What you have to do
Every line of the data below should be repeated exactly, and no picture should be copied.

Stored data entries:
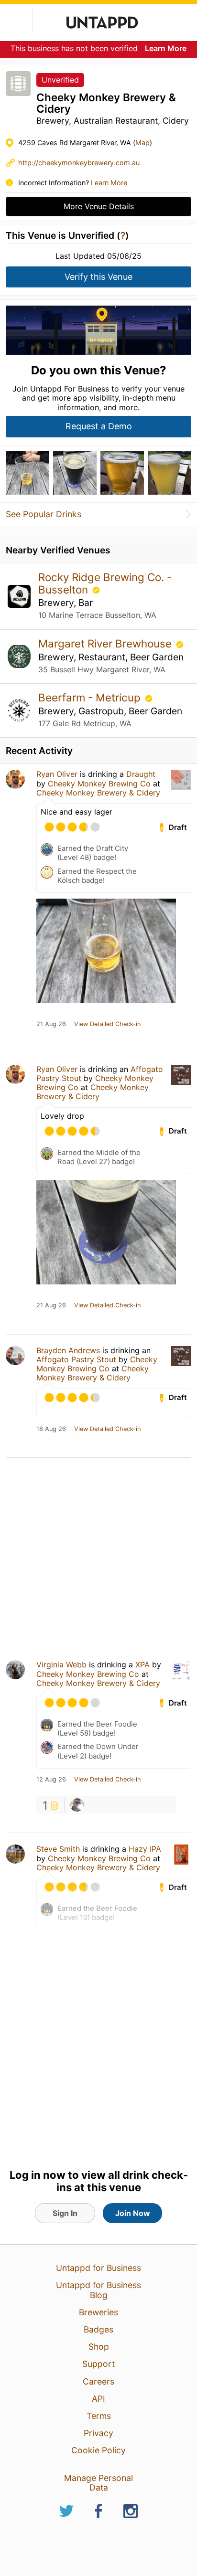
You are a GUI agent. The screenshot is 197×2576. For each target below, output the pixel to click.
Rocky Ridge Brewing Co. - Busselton (105, 583)
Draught (140, 774)
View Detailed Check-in (107, 1024)
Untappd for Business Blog (98, 2290)
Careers (98, 2381)
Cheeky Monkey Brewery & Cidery (98, 792)
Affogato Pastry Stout (76, 1359)
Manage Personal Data (98, 2482)
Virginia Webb (61, 1664)
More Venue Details (99, 206)
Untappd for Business (98, 2268)
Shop (98, 2347)
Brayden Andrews (68, 1350)
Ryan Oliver (56, 774)
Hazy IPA (145, 1849)
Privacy (98, 2433)
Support (98, 2364)
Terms (99, 2416)
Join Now (132, 2213)
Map (142, 142)
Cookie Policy (98, 2450)
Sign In (65, 2213)
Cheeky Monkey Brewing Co (99, 783)
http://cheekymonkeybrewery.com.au (79, 163)
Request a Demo (99, 426)
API (98, 2399)
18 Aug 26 (51, 1429)
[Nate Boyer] (77, 1805)
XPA (142, 1664)
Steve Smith (58, 1849)
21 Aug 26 (51, 1024)
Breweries (98, 2312)
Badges (98, 2329)
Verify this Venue (98, 277)
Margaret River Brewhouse (106, 643)
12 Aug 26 (51, 1779)
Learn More (165, 48)
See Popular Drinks (43, 514)
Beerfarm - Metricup (90, 697)
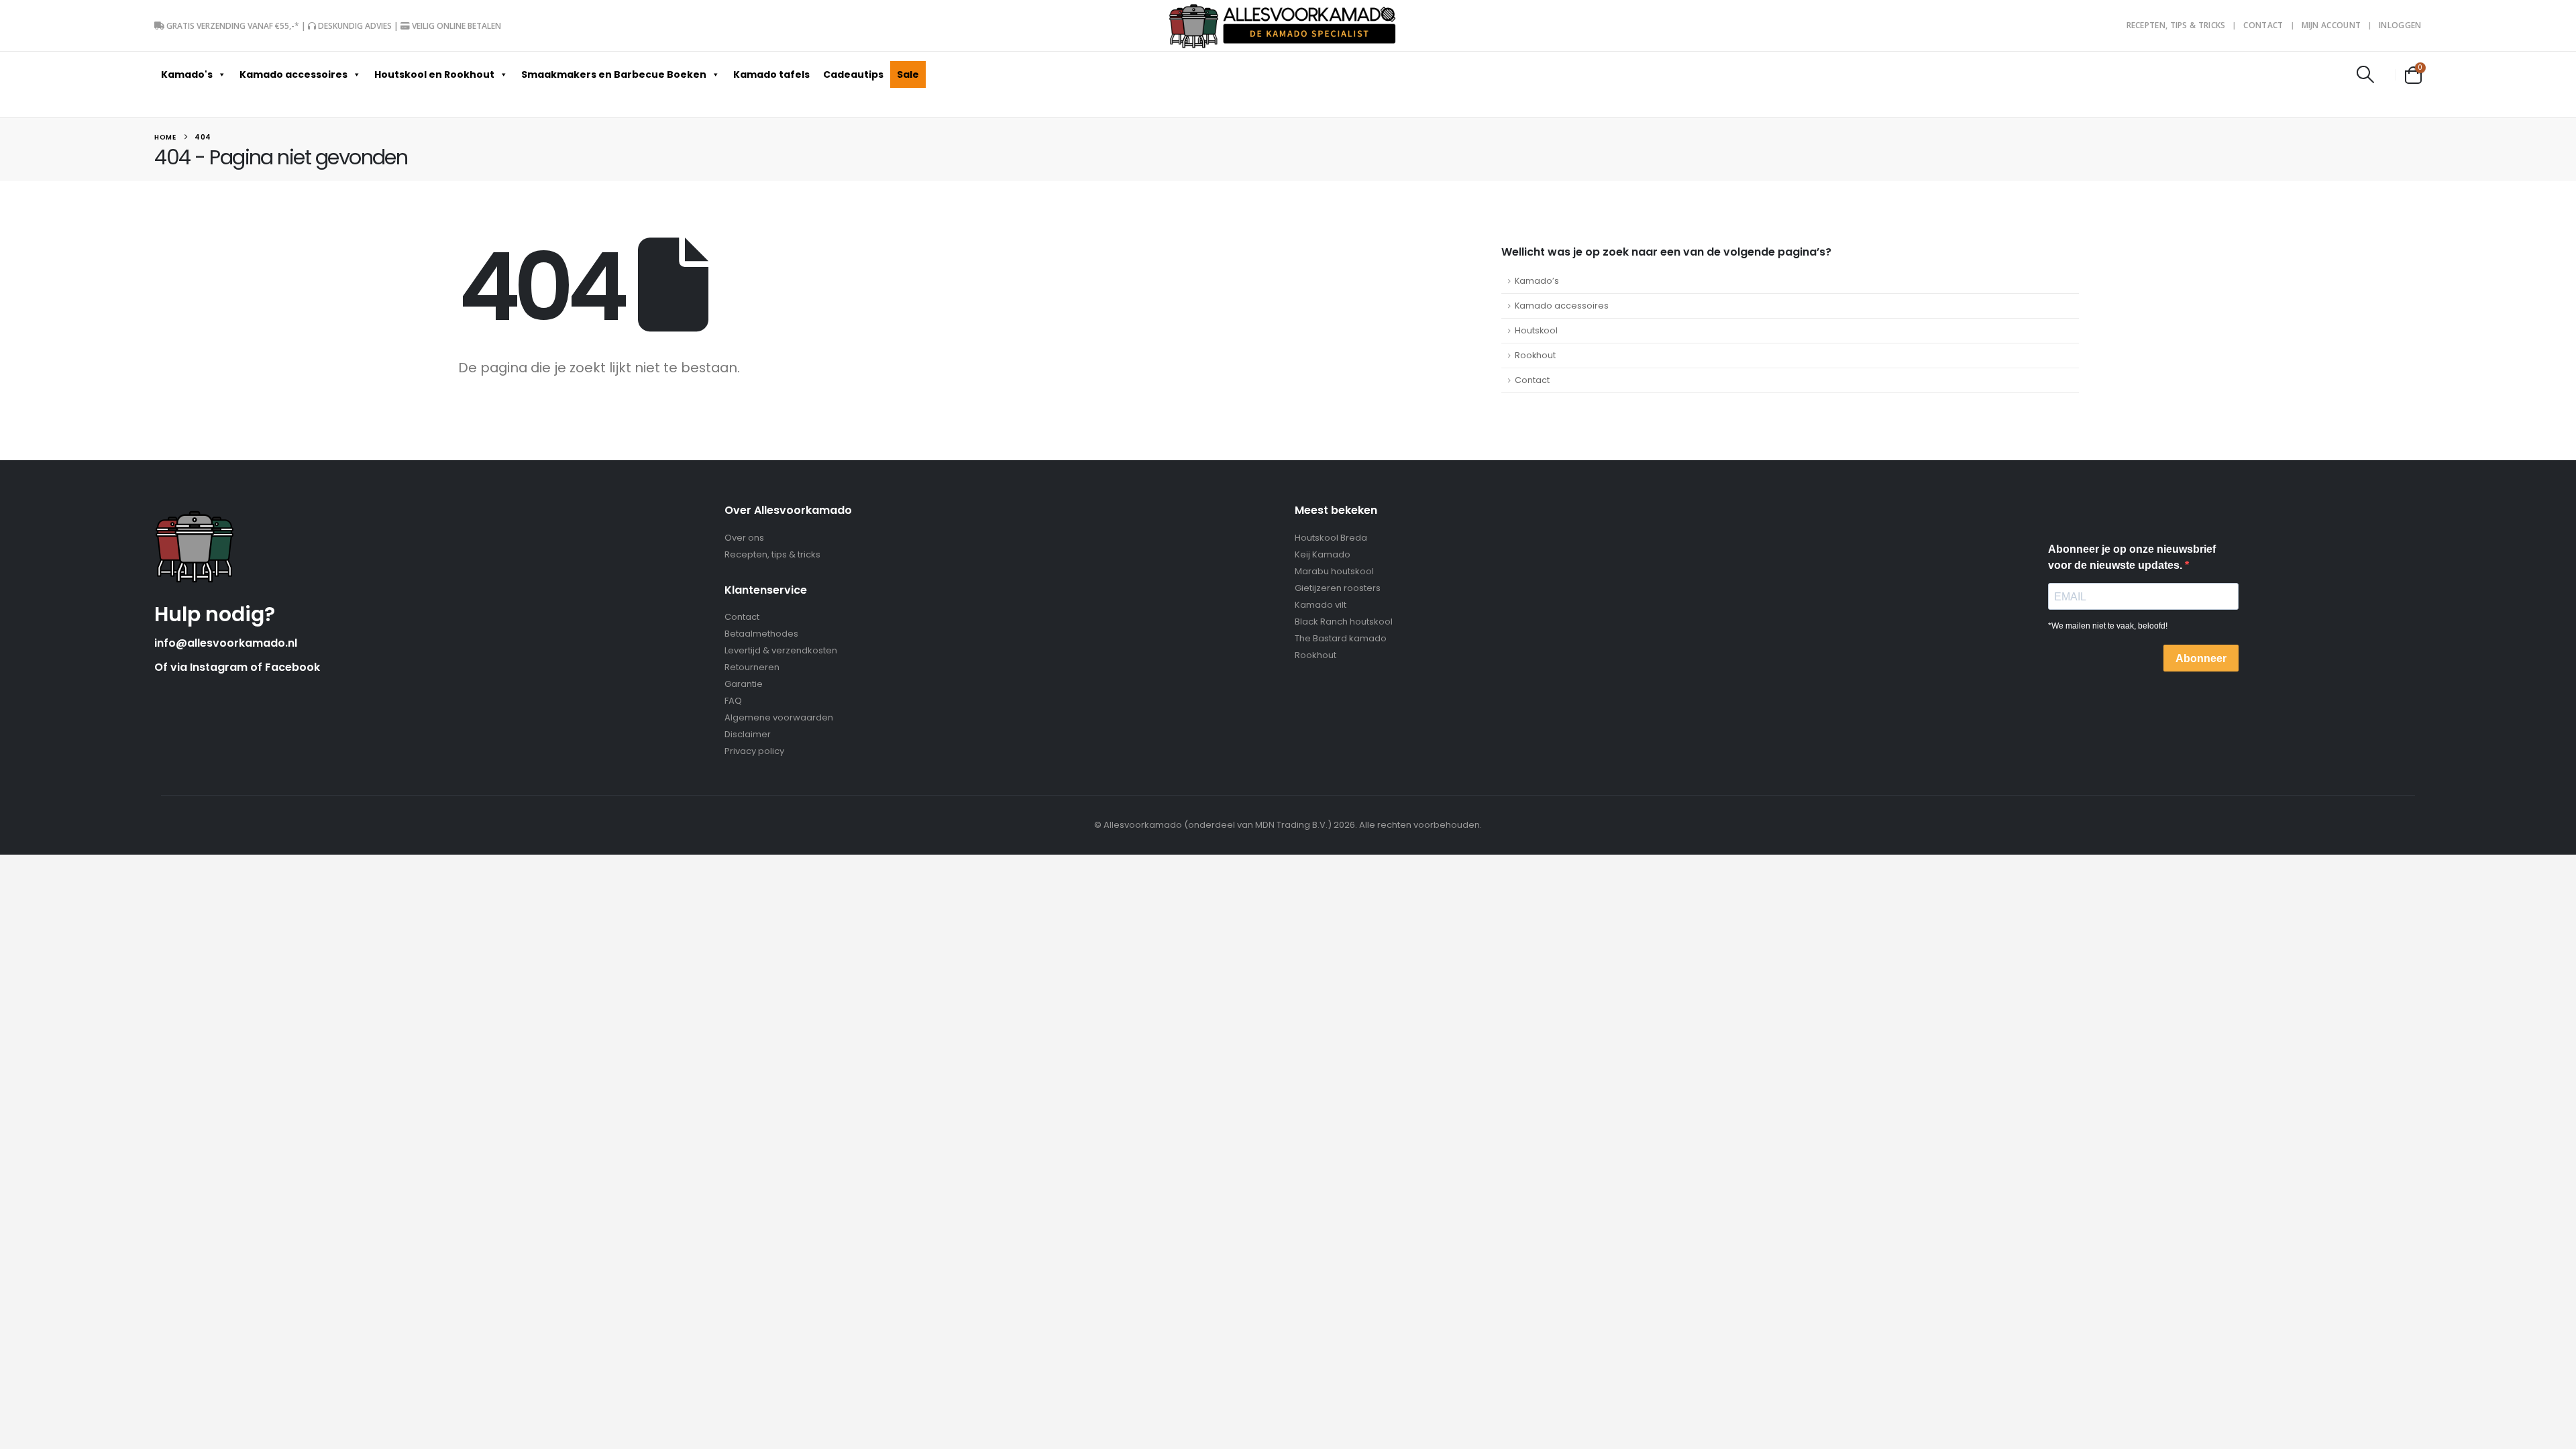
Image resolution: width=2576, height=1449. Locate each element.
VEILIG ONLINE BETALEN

Answer space
You are a GUI agent. The screenshot is 197×2576. For each target below, output the pixel to click.
Rocky Ridge Brewing Co. - Busselton (105, 583)
Draught (140, 774)
View Detailed Check-in (107, 1024)
Untappd for Business Blog (98, 2290)
Careers (98, 2381)
Cheeky Monkey Brewery & Cidery (98, 792)
Affogato Pastry Stout (76, 1359)
Manage Personal Data (98, 2482)
Virginia Webb (61, 1664)
More Venue Details (99, 206)
Untappd for Business (98, 2268)
Shop (98, 2347)
Brayden Andrews (68, 1350)
Ryan Oliver (56, 774)
Hazy IPA (145, 1849)
Privacy (98, 2433)
Support (98, 2364)
Terms (99, 2416)
Join Now (132, 2213)
Map (142, 142)
Cookie Policy (98, 2450)
Sign In (65, 2213)
Cheeky Monkey Brewing Co (99, 783)
http://cheekymonkeybrewery.com.au (79, 163)
Request a Demo (99, 426)
API (98, 2399)
18 Aug 26 (51, 1429)
[Nate Boyer] (77, 1805)
XPA (142, 1664)
Steve Smith (58, 1849)
21 Aug 26 (51, 1024)
Breweries (98, 2312)
Badges (98, 2329)
Verify this Venue (98, 277)
Margaret River Brewhouse (106, 643)
12 Aug 26 (51, 1779)
Learn More (165, 48)
See Popular Drinks (43, 514)
Beerfarm - Metricup (90, 697)
Image resolution: width=2576, height=1449. Locate each element.
VEILIG ONLINE BETALEN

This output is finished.